WHAT YOU SHOULD DO
Skip every picture, and output exactly the lines starting at the one with "Task: Expand hidden" and running through the last line of the material below.

SOURCE DATA
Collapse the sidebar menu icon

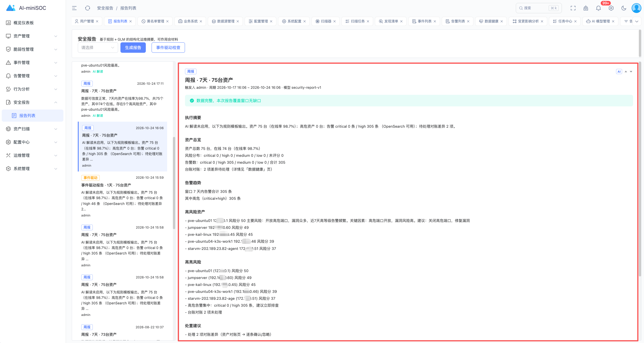click(x=74, y=8)
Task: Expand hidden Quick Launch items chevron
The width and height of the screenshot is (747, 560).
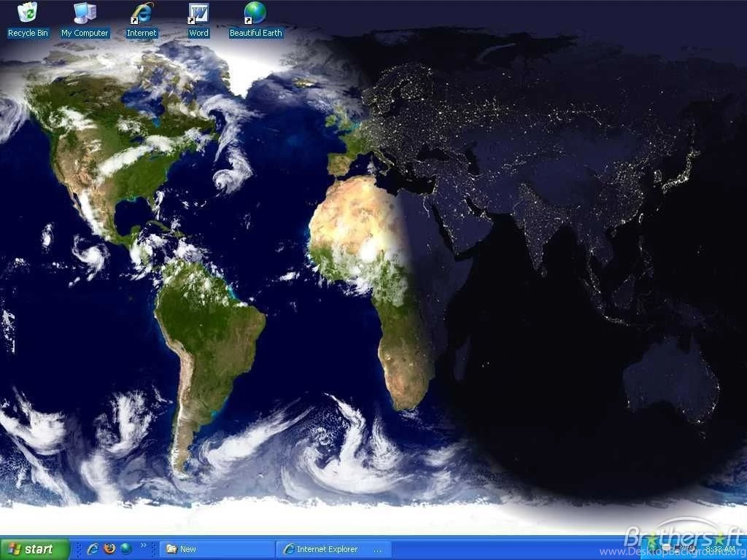Action: [144, 545]
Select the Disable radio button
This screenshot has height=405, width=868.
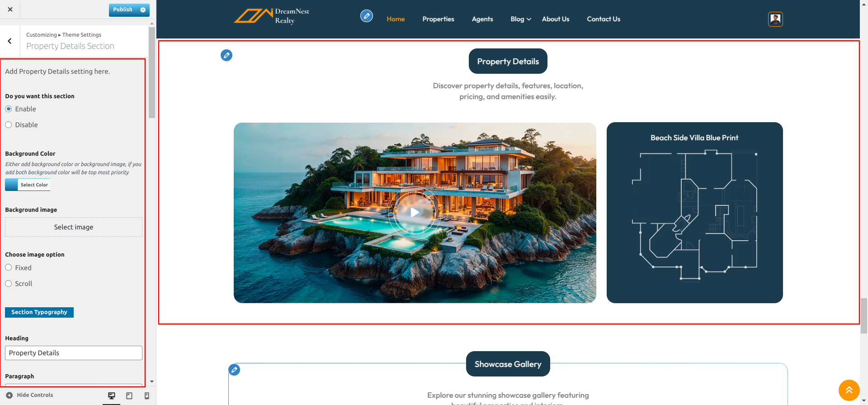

TASK ANSWER
Task: Expand hidden Quick Launch items chevron
The width and height of the screenshot is (747, 560).
Action: [144, 545]
Select the Disable radio button
This screenshot has height=405, width=868.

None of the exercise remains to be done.